The first two years of the Environmental Studies doctoral program is focused on classroom work – bolstering students' knowledge of both the physical and social science aspects of environmental studies. Tiffany agrees that this was an intense learning period for her; “I had no idea how much I didn’t know.” She took extra classes because of her excitement for the subject, became involved in research groups such as the Science & Justice Working Group, and worked as a teaching assistant for classes that broadened her social science education. “It’s been a huge, exciting learning process,” she says. “Even the prequalifying exam reading was enjoyable.”

Tiffany is working with her advisor, Professor Brent Haddad, on a renewable energy project with the City of Santa Cruz – installing a wind turbine and solar panels at the Santa Cruz Wharf. “My part is expanding the community stakeholder study beyond business owners and managers, and doing a three tiered study: comparing wind turbine projects on a city-wide level; looking at East Coast versus West Coast turbine studies; and an updated look at U.S. versus Denmark’s wind energy use.”

Her work on the renewable energy project will greatly contribute to her dissertation project, and an upcoming conference in California will give her more data and contacts for her work – the 2011 California-Denmark Workshop on Renewable Energy. She believes the conference is a golden opportunity for her, although it put an important side-project on hold: “I had to cancel a trip to Tanzania.”
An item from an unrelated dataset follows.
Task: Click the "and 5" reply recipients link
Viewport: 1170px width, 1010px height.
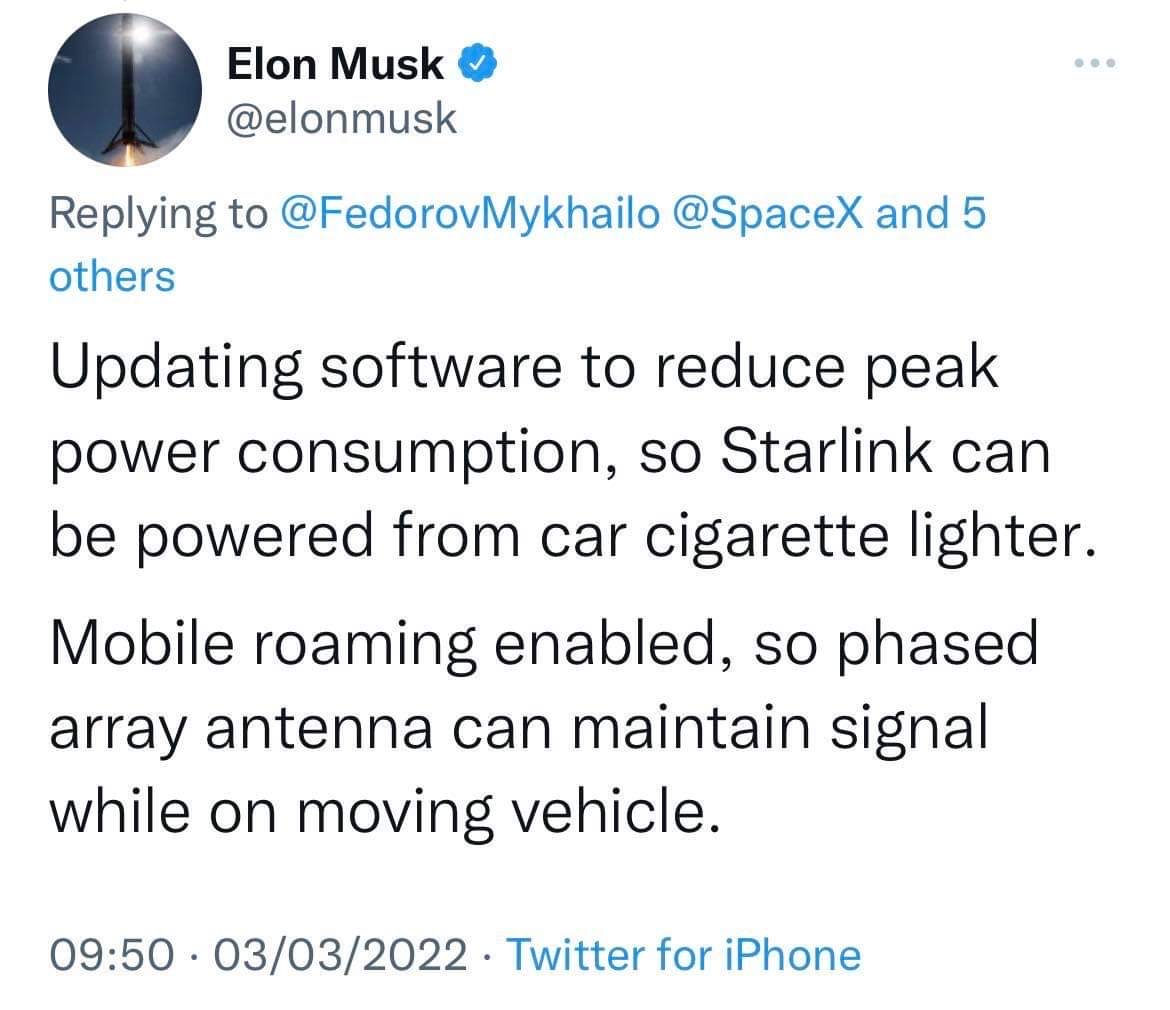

Tiffany had worked the previous year in Tanzania as a water expert for Karimu, a non-profit started by former colleagues. Her work involved GPS mapping of water features, water quality testing, and - most importantly - interviewing women and girls about their water needs and concerns. She also assisted with the installation of a central water tank near the village school, which provides disinfected water to the community. This year a research assistant will go in her place to conduct interviews with the men in the village, meet with government officials, and to experiment with different water treatment technologies. 

Keeping her work focused on her dissertation is Tiffany’s primary goal. She credits advice she received from a fellow graduate student, Leighton Reid. “He told me, ‘anything that you have to do that fulfills a requirement - a paper, or a research position - try to make that work for you, and the research your trying to complete.’ Any assignment that I had, talk I gave, or reading group I committeed to participate in, I tried to make it a step in the research. Each thing can serve a dual purpose and contribute to your goals.”

Her transition from the professional world to the world of academics has been drastic, but she has found support from friends and family. “Readjusting my lifestyle to being a student was definitely a challenge. My husband is a super support system. I also have women friends who left careers and returned to school, for law degrees or an MBA, which influenced me to return – it made me realize that I could do it, too.” 

She believes that graduate school can provide people who are dissatisfied with their work a way to a brighter future and "a rewarding career. If you’re working now and you aren’t doing something that you love, but you see a connection from it to something you would like to be doing, graduate school can be an excellent way to make that transition.”